Ação da Nvidia está cara depois de subir 300% em 2023? Não para o BofA — que elevou o preço alvo da “mãe” das IAs
Para o Bank of America (BofA) a resposta é: ainda não. O banco norte-americano elevou o preço-alvo da Nvidia de US$ 915 para US$ 1.100
Muitos analistas acompanham a Nvidia (BDR: NVDC34 / Nasdaq: NVDA) desde a explosão de novos usos para a inteligência artificial (IA).
A empresa de chips, softwares e semicondutores ganhou destaque por ser uma das mais bem posicionadas nesse segmento, que se tornou sua principal fonte de renda nos últimos semestres, de acordo com os mais recentes balanços.
Mas uma coisa costuma fazer os analistas ficarem “cautelosamente otimistas” com a Nvidia: o preço das ações. Os papéis começaram 2023 custando cerca de US$ 195 e encerraram aquele mesmo ano na casa dos US$ 615, o que representa uma valorização da ordem de 320%.
E isso levantou um questionamento geral no mercado: estariam as ações da Nvidia muito caras? Mais do que isso: o investidor que entrar agora pode ser pego no pé contrário de uma correção nos preços?

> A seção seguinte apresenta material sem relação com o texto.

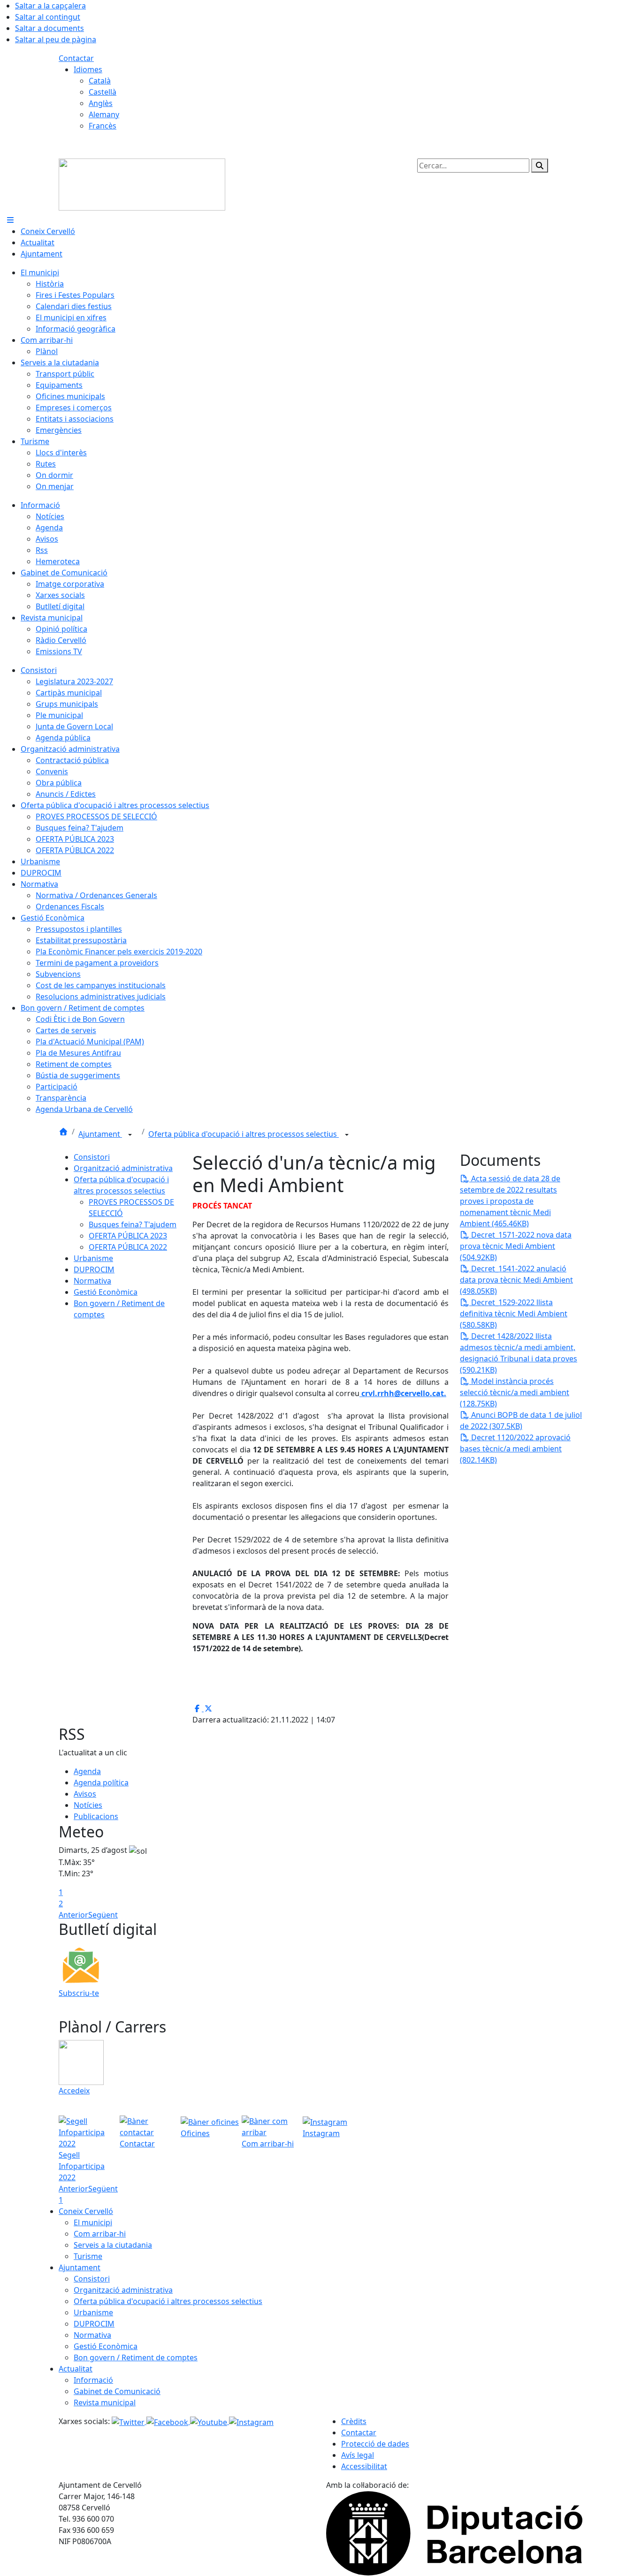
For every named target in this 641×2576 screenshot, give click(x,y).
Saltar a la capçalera (50, 5)
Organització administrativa (123, 1168)
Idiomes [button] (88, 69)
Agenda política (101, 1782)
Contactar (76, 58)
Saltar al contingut (47, 17)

Para o Bank of America (BofA) a resposta é: ainda não.
Em relatório publicado nesta quarta-feira (13), o banco norte-americano elevou o preço-alvo da Nvidia de US$ 915 para US$ 1.100, o que representa uma alta de quase 20% em relação às cotações de fechamento da última terça-feira (12).
Leia Também
- LEIA TAMBÉM: Casa de análise libera carteira gratuita de ações americanas pra você buscar lucros dolarizados em 2024. Clique aqui e acesse.
Ainda há espaço para Nvidia — mas por quê
O BofA está de olho na próxima GPU Technology Conference (GTC), evento promovido pela Nvidia no qual a empresa deve mostrar “uma série de indicadores positivos", diz o banco.
Entre eles, é esperado que a empresa demonstre concretamente um aumento no uso de IA em uma série de serviços e clientes finais da Nvidia.
Há uma expectativa envolvendo a nova arquitetura computacional impulsionada pela IA que pode movimentar um segmento de US$ 1 trilhão a US$ 2 trilhões, o que deve favorecer a Nvidia, que também atua nesse ramo.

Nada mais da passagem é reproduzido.